Rewrite every row below, replacing "GUI agent" with "screen agent" and leaving everything else unchanged.

======== DATA SHOWN ========

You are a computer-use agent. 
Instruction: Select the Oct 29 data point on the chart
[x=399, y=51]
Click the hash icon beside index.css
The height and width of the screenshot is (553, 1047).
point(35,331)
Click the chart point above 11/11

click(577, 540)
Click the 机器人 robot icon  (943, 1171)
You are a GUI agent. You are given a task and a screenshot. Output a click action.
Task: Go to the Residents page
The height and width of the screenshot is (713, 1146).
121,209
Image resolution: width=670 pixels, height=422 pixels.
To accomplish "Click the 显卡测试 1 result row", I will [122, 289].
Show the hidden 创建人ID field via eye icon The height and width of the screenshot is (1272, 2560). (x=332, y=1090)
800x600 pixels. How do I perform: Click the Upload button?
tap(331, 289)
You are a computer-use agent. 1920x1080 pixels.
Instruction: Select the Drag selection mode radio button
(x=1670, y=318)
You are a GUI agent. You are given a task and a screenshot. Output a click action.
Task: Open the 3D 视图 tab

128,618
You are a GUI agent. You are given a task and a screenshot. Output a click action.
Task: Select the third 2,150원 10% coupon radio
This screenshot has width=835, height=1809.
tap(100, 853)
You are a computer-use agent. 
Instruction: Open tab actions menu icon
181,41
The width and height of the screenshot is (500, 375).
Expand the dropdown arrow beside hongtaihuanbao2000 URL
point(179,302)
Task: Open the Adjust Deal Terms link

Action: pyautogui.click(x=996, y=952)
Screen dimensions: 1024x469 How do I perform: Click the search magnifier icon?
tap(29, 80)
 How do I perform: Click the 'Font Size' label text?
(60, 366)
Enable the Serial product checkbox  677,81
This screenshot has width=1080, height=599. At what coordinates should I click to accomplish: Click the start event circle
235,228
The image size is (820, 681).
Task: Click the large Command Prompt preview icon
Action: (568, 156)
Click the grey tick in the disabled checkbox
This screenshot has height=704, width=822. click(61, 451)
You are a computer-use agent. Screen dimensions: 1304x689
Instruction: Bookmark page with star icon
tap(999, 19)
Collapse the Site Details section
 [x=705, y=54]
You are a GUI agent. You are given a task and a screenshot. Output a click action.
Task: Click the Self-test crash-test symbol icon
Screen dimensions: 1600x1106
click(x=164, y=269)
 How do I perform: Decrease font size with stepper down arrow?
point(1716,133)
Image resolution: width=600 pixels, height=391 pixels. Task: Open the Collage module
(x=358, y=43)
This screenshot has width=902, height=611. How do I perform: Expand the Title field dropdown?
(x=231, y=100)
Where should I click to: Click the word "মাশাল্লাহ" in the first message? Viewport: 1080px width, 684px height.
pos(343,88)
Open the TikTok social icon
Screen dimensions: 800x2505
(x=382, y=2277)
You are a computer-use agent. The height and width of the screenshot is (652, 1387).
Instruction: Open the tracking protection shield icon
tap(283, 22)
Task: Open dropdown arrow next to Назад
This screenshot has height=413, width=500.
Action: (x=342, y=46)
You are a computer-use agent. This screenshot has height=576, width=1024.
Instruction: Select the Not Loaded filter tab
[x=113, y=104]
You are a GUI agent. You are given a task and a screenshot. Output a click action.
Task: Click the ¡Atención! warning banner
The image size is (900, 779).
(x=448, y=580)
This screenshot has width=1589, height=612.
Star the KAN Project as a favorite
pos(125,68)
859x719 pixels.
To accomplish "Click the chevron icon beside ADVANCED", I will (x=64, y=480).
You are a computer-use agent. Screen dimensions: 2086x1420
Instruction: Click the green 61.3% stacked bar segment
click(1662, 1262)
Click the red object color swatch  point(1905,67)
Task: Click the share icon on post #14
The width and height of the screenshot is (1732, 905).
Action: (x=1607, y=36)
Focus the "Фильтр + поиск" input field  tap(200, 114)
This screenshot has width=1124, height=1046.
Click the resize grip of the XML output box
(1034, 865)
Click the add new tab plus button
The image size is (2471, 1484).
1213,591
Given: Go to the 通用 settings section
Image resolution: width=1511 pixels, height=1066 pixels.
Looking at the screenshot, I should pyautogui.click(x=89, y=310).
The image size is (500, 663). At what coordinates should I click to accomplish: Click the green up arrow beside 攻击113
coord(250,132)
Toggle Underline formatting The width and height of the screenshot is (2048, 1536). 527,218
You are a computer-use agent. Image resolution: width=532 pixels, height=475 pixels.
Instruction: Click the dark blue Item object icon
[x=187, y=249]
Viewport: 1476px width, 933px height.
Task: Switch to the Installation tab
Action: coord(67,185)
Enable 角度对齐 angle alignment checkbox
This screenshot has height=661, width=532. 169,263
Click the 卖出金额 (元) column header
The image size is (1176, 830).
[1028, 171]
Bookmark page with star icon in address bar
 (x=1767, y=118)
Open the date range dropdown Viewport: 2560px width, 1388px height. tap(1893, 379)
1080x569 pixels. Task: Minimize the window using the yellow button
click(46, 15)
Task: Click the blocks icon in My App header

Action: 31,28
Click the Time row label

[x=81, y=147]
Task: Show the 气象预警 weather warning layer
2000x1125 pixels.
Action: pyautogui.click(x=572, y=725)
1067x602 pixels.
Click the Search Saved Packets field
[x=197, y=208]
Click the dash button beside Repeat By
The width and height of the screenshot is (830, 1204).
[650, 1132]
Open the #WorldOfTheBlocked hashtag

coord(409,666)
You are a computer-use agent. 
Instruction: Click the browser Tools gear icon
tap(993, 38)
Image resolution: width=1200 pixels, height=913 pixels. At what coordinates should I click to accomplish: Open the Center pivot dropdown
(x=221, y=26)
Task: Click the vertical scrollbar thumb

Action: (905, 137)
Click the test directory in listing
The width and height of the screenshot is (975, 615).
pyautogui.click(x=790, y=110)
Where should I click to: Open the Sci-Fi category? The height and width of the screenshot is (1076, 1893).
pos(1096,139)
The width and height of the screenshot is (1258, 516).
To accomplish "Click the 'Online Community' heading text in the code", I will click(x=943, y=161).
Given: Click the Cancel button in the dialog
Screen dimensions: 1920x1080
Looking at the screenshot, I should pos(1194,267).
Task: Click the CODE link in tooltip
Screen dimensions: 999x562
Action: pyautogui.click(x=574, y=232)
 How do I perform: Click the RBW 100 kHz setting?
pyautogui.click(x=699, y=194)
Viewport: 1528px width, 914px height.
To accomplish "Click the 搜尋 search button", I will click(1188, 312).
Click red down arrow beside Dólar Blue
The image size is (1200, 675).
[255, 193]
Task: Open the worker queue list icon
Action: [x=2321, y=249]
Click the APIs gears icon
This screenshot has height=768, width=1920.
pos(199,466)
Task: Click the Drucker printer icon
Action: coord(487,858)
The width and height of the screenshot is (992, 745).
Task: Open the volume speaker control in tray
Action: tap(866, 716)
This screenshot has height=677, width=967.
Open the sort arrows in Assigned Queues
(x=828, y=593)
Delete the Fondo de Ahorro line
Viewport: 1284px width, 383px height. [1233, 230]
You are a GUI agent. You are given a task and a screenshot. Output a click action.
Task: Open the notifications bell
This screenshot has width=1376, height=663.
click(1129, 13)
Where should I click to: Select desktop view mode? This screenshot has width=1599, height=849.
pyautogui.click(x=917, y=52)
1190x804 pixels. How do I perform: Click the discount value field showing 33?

========

### EXERCISE SOLUTION:
You are a computer-use agent. 
Instruction: Select the Oct 29 data point on the chart
[x=399, y=51]
Click the hash icon beside index.css
The height and width of the screenshot is (553, 1047).
point(35,331)
Click the chart point above 11/11

click(577, 540)
Click the 机器人 robot icon  (943, 1171)
You are a screen agent. You are given a task and a screenshot. Output a click action.
Task: Go to the Residents page
The height and width of the screenshot is (713, 1146).
121,209
Image resolution: width=670 pixels, height=422 pixels.
To accomplish "Click the 显卡测试 1 result row", I will [122, 289].
Show the hidden 创建人ID field via eye icon The height and width of the screenshot is (1272, 2560). (x=332, y=1090)
800x600 pixels. How do I perform: Click the Upload button?
tap(331, 289)
You are a computer-use agent. 1920x1080 pixels.
Instruction: Select the Drag selection mode radio button
(x=1670, y=318)
You are a screen agent. You are given a task and a screenshot. Output a click action.
Task: Open the 3D 视图 tab

128,618
You are a screen agent. You are given a task and a screenshot. Output a click action.
Task: Select the third 2,150원 10% coupon radio
This screenshot has width=835, height=1809.
tap(100, 853)
You are a computer-use agent. 
Instruction: Open tab actions menu icon
181,41
The width and height of the screenshot is (500, 375).
Expand the dropdown arrow beside hongtaihuanbao2000 URL
point(179,302)
Task: Open the Adjust Deal Terms link

Action: pyautogui.click(x=996, y=952)
Screen dimensions: 1024x469 How do I perform: Click the search magnifier icon?
tap(29, 80)
 How do I perform: Click the 'Font Size' label text?
(60, 366)
Enable the Serial product checkbox  677,81
This screenshot has width=1080, height=599. At what coordinates should I click to accomplish: Click the start event circle
235,228
The image size is (820, 681).
Task: Click the large Command Prompt preview icon
Action: (568, 156)
Click the grey tick in the disabled checkbox
This screenshot has height=704, width=822. click(61, 451)
You are a computer-use agent. Screen dimensions: 1304x689
Instruction: Bookmark page with star icon
tap(999, 19)
Collapse the Site Details section
 [x=705, y=54]
You are a screen agent. You are given a task and a screenshot. Output a click action.
Task: Click the Self-test crash-test symbol icon
Screen dimensions: 1600x1106
click(x=164, y=269)
 How do I perform: Decrease font size with stepper down arrow?
point(1716,133)
Image resolution: width=600 pixels, height=391 pixels. Task: Open the Collage module
(x=358, y=43)
This screenshot has width=902, height=611. How do I perform: Expand the Title field dropdown?
(x=231, y=100)
Where should I click to: Click the word "মাশাল্লাহ" in the first message? Viewport: 1080px width, 684px height.
pos(343,88)
Open the TikTok social icon
Screen dimensions: 800x2505
(x=382, y=2277)
You are a computer-use agent. The height and width of the screenshot is (652, 1387).
Instruction: Open the tracking protection shield icon
tap(283, 22)
Task: Open dropdown arrow next to Назад
This screenshot has height=413, width=500.
Action: (x=342, y=46)
You are a computer-use agent. This screenshot has height=576, width=1024.
Instruction: Select the Not Loaded filter tab
[x=113, y=104]
You are a screen agent. You are given a task and a screenshot. Output a click action.
Task: Click the ¡Atención! warning banner
The image size is (900, 779).
(x=448, y=580)
This screenshot has width=1589, height=612.
Star the KAN Project as a favorite
pos(125,68)
859x719 pixels.
To accomplish "Click the chevron icon beside ADVANCED", I will (x=64, y=480).
You are a computer-use agent. Screen dimensions: 2086x1420
Instruction: Click the green 61.3% stacked bar segment
click(1662, 1262)
Click the red object color swatch  point(1905,67)
Task: Click the share icon on post #14
The width and height of the screenshot is (1732, 905).
Action: (x=1607, y=36)
Focus the "Фильтр + поиск" input field  tap(200, 114)
This screenshot has width=1124, height=1046.
Click the resize grip of the XML output box
(1034, 865)
Click the add new tab plus button
The image size is (2471, 1484).
1213,591
Given: Go to the 通用 settings section
Image resolution: width=1511 pixels, height=1066 pixels.
Looking at the screenshot, I should pyautogui.click(x=89, y=310).
The image size is (500, 663). At what coordinates should I click to accomplish: Click the green up arrow beside 攻击113
coord(250,132)
Toggle Underline formatting The width and height of the screenshot is (2048, 1536). 527,218
You are a computer-use agent. Image resolution: width=532 pixels, height=475 pixels.
Instruction: Click the dark blue Item object icon
[x=187, y=249]
Viewport: 1476px width, 933px height.
Task: Switch to the Installation tab
Action: coord(67,185)
Enable 角度对齐 angle alignment checkbox
This screenshot has height=661, width=532. 169,263
Click the 卖出金额 (元) column header
The image size is (1176, 830).
[1028, 171]
Bookmark page with star icon in address bar
 (x=1767, y=118)
Open the date range dropdown Viewport: 2560px width, 1388px height. tap(1893, 379)
1080x569 pixels. Task: Minimize the window using the yellow button
click(46, 15)
Task: Click the blocks icon in My App header

Action: 31,28
Click the Time row label

[x=81, y=147]
Task: Show the 气象预警 weather warning layer
2000x1125 pixels.
Action: pyautogui.click(x=572, y=725)
1067x602 pixels.
Click the Search Saved Packets field
[x=197, y=208]
Click the dash button beside Repeat By
The width and height of the screenshot is (830, 1204).
[650, 1132]
Open the #WorldOfTheBlocked hashtag

coord(409,666)
You are a computer-use agent. 
Instruction: Click the browser Tools gear icon
tap(993, 38)
Image resolution: width=1200 pixels, height=913 pixels. At what coordinates should I click to accomplish: Open the Center pivot dropdown
(x=221, y=26)
Task: Click the vertical scrollbar thumb

Action: (905, 137)
Click the test directory in listing
The width and height of the screenshot is (975, 615).
pyautogui.click(x=790, y=110)
Where should I click to: Open the Sci-Fi category? The height and width of the screenshot is (1076, 1893).
pos(1096,139)
The width and height of the screenshot is (1258, 516).
To accomplish "Click the 'Online Community' heading text in the code", I will click(x=943, y=161).
Given: Click the Cancel button in the dialog
Screen dimensions: 1920x1080
Looking at the screenshot, I should pos(1194,267).
Task: Click the CODE link in tooltip
Screen dimensions: 999x562
Action: pyautogui.click(x=574, y=232)
 How do I perform: Click the RBW 100 kHz setting?
pyautogui.click(x=699, y=194)
Viewport: 1528px width, 914px height.
To accomplish "Click the 搜尋 search button", I will click(1188, 312).
Click red down arrow beside Dólar Blue
The image size is (1200, 675).
[255, 193]
Task: Open the worker queue list icon
Action: [x=2321, y=249]
Click the APIs gears icon
This screenshot has height=768, width=1920.
pos(199,466)
Task: Click the Drucker printer icon
Action: coord(487,858)
The width and height of the screenshot is (992, 745).
Task: Open the volume speaker control in tray
Action: tap(866, 716)
This screenshot has height=677, width=967.
Open the sort arrows in Assigned Queues
(x=828, y=593)
Delete the Fondo de Ahorro line
Viewport: 1284px width, 383px height. [1233, 230]
You are a screen agent. You are given a task and a screenshot. Output a click action.
Task: Open the notifications bell
This screenshot has width=1376, height=663.
click(1129, 13)
Where should I click to: Select desktop view mode? This screenshot has width=1599, height=849.
pyautogui.click(x=917, y=52)
1190x804 pixels. How do I perform: Click the discount value field showing 33?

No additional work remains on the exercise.